• _Problem to solve_
Repeat each entry exactly.

• _Input records_

↓↓↓

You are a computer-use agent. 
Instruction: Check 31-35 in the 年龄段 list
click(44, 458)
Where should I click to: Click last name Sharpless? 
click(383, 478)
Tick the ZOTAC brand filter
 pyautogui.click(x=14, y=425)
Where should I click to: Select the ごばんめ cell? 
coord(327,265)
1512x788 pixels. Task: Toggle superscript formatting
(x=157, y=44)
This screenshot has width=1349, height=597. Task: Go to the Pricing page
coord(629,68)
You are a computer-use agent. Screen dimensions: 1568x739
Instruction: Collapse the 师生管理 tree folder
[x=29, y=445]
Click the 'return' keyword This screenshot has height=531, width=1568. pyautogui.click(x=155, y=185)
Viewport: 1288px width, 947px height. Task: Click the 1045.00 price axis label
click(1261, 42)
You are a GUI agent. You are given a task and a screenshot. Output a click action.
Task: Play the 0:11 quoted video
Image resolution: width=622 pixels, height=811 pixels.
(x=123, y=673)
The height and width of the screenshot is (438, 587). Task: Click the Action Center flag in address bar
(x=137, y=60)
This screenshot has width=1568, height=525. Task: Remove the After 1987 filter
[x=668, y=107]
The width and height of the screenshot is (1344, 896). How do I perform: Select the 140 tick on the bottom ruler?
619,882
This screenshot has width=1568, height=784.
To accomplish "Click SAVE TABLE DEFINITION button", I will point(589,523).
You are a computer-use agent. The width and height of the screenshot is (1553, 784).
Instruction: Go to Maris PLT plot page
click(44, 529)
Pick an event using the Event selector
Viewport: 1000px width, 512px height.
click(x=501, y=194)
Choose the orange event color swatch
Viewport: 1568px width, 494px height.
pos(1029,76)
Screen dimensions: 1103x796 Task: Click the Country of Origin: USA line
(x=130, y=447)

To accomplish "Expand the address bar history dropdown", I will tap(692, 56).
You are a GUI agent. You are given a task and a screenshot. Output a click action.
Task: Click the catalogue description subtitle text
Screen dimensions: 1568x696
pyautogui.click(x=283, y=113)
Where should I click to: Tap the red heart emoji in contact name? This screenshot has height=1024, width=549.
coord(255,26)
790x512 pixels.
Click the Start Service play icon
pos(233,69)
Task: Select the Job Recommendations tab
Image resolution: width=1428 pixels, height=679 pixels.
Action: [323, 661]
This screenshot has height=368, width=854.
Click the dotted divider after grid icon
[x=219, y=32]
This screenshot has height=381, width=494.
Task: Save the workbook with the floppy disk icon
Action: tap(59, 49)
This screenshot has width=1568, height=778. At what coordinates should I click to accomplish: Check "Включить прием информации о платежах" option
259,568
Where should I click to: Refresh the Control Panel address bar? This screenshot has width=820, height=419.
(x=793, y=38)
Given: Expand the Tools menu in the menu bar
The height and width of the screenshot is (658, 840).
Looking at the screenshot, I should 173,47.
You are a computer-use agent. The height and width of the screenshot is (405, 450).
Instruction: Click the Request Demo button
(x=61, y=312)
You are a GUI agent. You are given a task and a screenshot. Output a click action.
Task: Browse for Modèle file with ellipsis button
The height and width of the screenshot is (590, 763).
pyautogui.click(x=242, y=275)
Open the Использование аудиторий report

↑↑↑

• _Output below_
You are a computer-use agent. 
Instruction: Check 31-35 in the 年龄段 list
click(44, 458)
Where should I click to: Click last name Sharpless? 
click(383, 478)
Tick the ZOTAC brand filter
 pyautogui.click(x=14, y=425)
Where should I click to: Select the ごばんめ cell? 
coord(327,265)
1512x788 pixels. Task: Toggle superscript formatting
(x=157, y=44)
This screenshot has width=1349, height=597. Task: Go to the Pricing page
coord(629,68)
You are a computer-use agent. Screen dimensions: 1568x739
Instruction: Collapse the 师生管理 tree folder
[x=29, y=445]
Click the 'return' keyword This screenshot has height=531, width=1568. pyautogui.click(x=155, y=185)
Viewport: 1288px width, 947px height. Task: Click the 1045.00 price axis label
click(1261, 42)
You are a GUI agent. You are given a task and a screenshot. Output a click action.
Task: Play the 0:11 quoted video
Image resolution: width=622 pixels, height=811 pixels.
(x=123, y=673)
The height and width of the screenshot is (438, 587). Task: Click the Action Center flag in address bar
(x=137, y=60)
This screenshot has width=1568, height=525. Task: Remove the After 1987 filter
[x=668, y=107]
The width and height of the screenshot is (1344, 896). How do I perform: Select the 140 tick on the bottom ruler?
619,882
This screenshot has width=1568, height=784.
To accomplish "Click SAVE TABLE DEFINITION button", I will point(589,523).
You are a computer-use agent. The width and height of the screenshot is (1553, 784).
Instruction: Go to Maris PLT plot page
click(44, 529)
Pick an event using the Event selector
Viewport: 1000px width, 512px height.
click(x=501, y=194)
Choose the orange event color swatch
Viewport: 1568px width, 494px height.
pos(1029,76)
Screen dimensions: 1103x796 Task: Click the Country of Origin: USA line
(x=130, y=447)

To accomplish "Expand the address bar history dropdown", I will tap(692, 56).
You are a GUI agent. You are given a task and a screenshot. Output a click action.
Task: Click the catalogue description subtitle text
Screen dimensions: 1568x696
pyautogui.click(x=283, y=113)
Where should I click to: Tap the red heart emoji in contact name? This screenshot has height=1024, width=549.
coord(255,26)
790x512 pixels.
Click the Start Service play icon
pos(233,69)
Task: Select the Job Recommendations tab
Image resolution: width=1428 pixels, height=679 pixels.
Action: [323, 661]
This screenshot has height=368, width=854.
Click the dotted divider after grid icon
[x=219, y=32]
This screenshot has height=381, width=494.
Task: Save the workbook with the floppy disk icon
Action: tap(59, 49)
This screenshot has width=1568, height=778. At what coordinates should I click to accomplish: Check "Включить прием информации о платежах" option
259,568
Where should I click to: Refresh the Control Panel address bar? This screenshot has width=820, height=419.
(x=793, y=38)
Given: Expand the Tools menu in the menu bar
The height and width of the screenshot is (658, 840).
Looking at the screenshot, I should 173,47.
You are a computer-use agent. The height and width of the screenshot is (405, 450).
Instruction: Click the Request Demo button
(x=61, y=312)
You are a GUI agent. You are given a task and a screenshot. Output a click action.
Task: Browse for Modèle file with ellipsis button
The height and width of the screenshot is (590, 763).
pyautogui.click(x=242, y=275)
Open the Использование аудиторий report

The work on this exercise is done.